■ **Stated goal**
Show each line of the rows below that contains the word "width".

■ **Input records**
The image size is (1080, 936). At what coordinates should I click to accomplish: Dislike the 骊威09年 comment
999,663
--
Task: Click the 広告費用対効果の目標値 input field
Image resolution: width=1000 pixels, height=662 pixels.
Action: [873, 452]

■ **Response to this exercise**
Image resolution: width=1000 pixels, height=662 pixels.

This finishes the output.